Nearly all of those convictions have since been overturned, including that of a local carpenter named John Stoll, who spent 20 years of his 40-year sentence in jail. Parents Scott and Brenda Kniffen were each sentenced to 240 years in jail after their own sons were coached, through coercive investigative techniques and overeager therapists, to accuse them of child molestation. Both children later recanted and the Kniffens were released after serving 12 years in prison. As adults, several of the children involved in the trials professed to have been traumatized by their own earlier false testimony and the subsequent damage it caused.

But these children weren’t alone; the Kern County abuse case was the first, but would not be the last, to spiral hopelessly out of control.

…Among the many failed prosecutions of satanic ritual abuse in daycares was the McMartin trial, which became the largest, longest, and most expensive trial in California history. This massive investigation began in 1983, when one parent accused one of the staff members at the McMartin pre-school in Manhattan Beach, California, of abuse. During the police investigation into the abuse claims, a child-service nonprofit group known as the Children’s Institute conducted examinations of 400 children who attended the daycare. The examinations were run by a woman named Kee MacFarlane, who was an unlicensed psychotherapist.

MacFarlane had no psychological or medical training, and boasted a welding certificate as her highest academic credential; still, she and two other unqualified assistants were allowed to conduct the investigations, famously using “anatomically correct” dolls and other questionable methods of interrogation. These extremely coercive interview processes led to false memories among children, which then led to highly fantastic claims of abuse directed at even more staff members. Out of 400 children, the interviewers determined that 359 of them had been abused.

The accusations collected by the Children’s Institute resulted in a staggering 321 counts of child abuse being leveled at seven daycare staff members by 41 children. (Pazder, now considered an “expert” in satanic ritual abuse, was among the consultants in the case.) Among the litany of outlandish claims children made in the case were that daycare owners would flush them down toilets, that they had built secret underground tunnels to transport them to ritual ceremonies, that they had ritually sacrificed a baby, and that they could turn into witches and fly.

After six years of investigation and litigation of a five-year trial, the case ultimately essentially evaporated due to an utter lack of evidence.
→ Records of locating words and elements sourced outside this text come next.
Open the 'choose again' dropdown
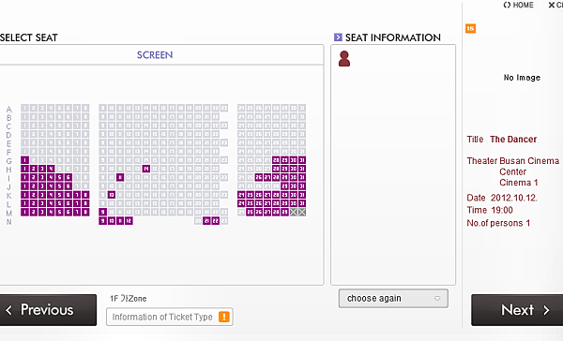This screenshot has height=341, width=563. pyautogui.click(x=393, y=298)
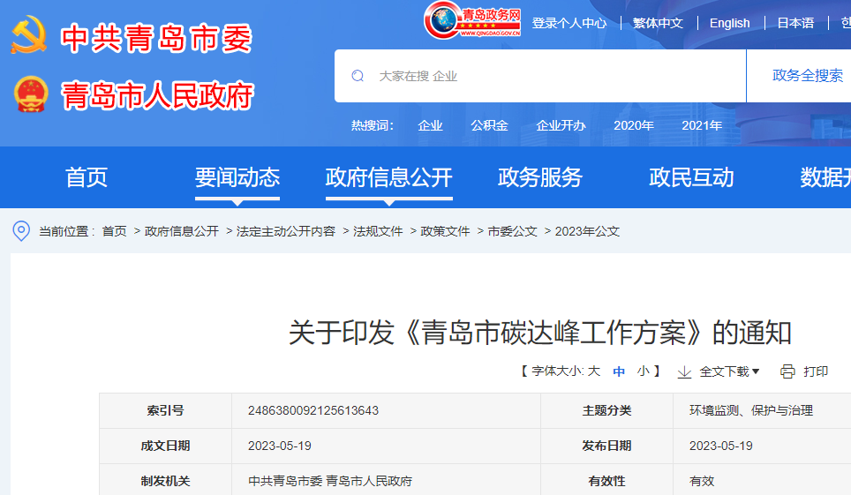Click the 政务全搜索 search button

pos(807,76)
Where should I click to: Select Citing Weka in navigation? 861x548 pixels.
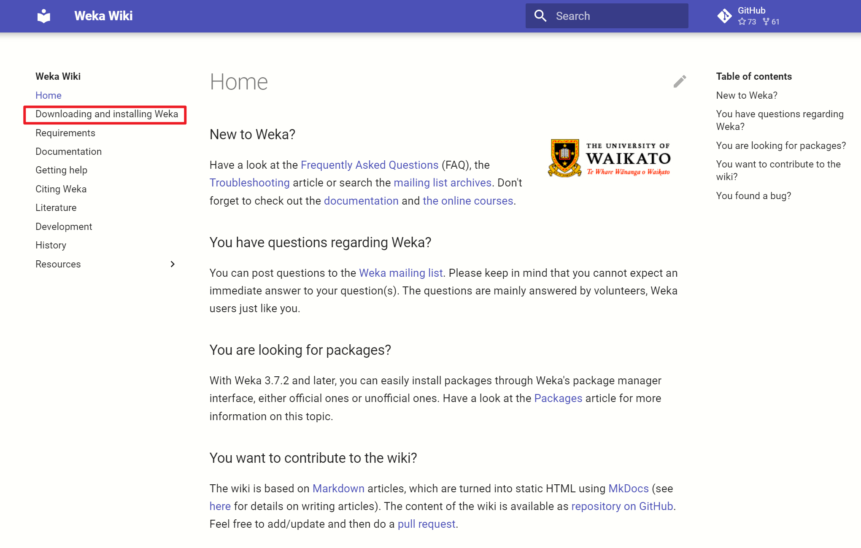(61, 189)
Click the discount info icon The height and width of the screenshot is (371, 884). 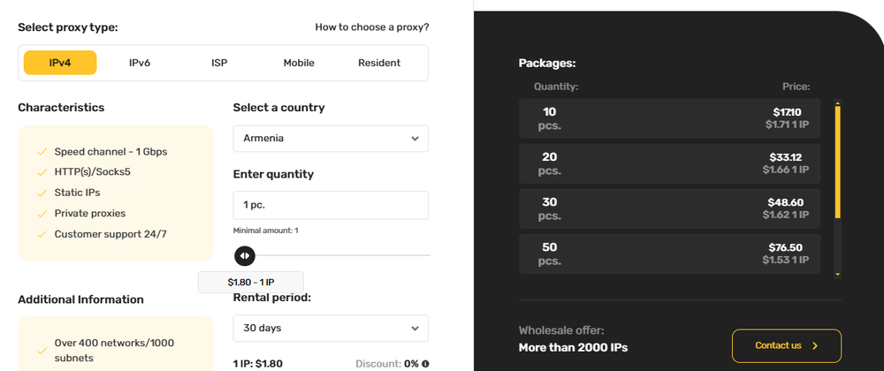pyautogui.click(x=425, y=363)
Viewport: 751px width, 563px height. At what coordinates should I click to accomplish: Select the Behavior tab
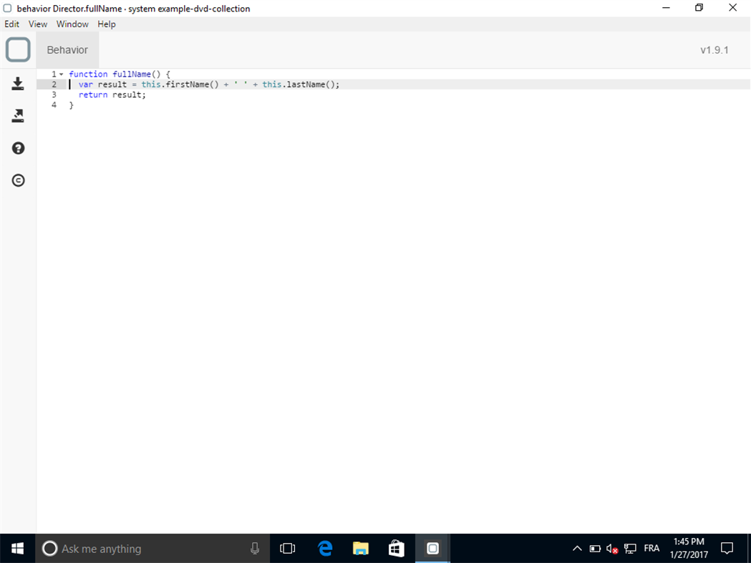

The original accusing parent in the case was diagnosed with paranoid schizophrenia, the investigative techniques used by the Children’s Institute were thoroughly discredited by the psychological community, and one by one, all charges against the daycare staffers were dropped due to insufficient evidence.

Due to the over-the-top nature of the allegations in the McMartin case, the public gradually became skeptical of claims of satanic ritual abuse. “After scouring the country, we found no evidence for large-scale cults that sexually abuse children,” Dr. Gail Goodman, a psychologist who conducted a wide-scale survey of US case workers about the hysteria, told The New York Times in 1994. What criminal allegations were made had generally come about due to a mix of mental illness, false memories implanted during therapy and witness investigations, and, most frequently, reports from people who were being influenced by histrionic media reports of satanic ritual abuse — a pattern very similar to the current outbreak of clown scares.
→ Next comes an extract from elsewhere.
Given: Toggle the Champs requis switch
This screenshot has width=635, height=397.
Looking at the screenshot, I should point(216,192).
The writer goes on to outline a dozen or so similar prosecutions. All built on literally insane allegations. All debunked in time – but not after causing a remarkable degree of harm on those who were falsely accused.
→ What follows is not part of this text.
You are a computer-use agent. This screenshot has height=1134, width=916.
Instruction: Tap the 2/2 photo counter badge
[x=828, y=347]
Perhaps the New York Times writers are too young to remember the 1980s and 90s. Perhaps they failed to study it at journalism school. Perhaps it wasn’t offered. In any event, let’s hope the Times and its political fellow-travelers are not heading down this well-beaten road again… only this time the accused, the victims, will be whole communities, regions, a whole class of working people, or anyone from anywhere not likely to believe the New York Times.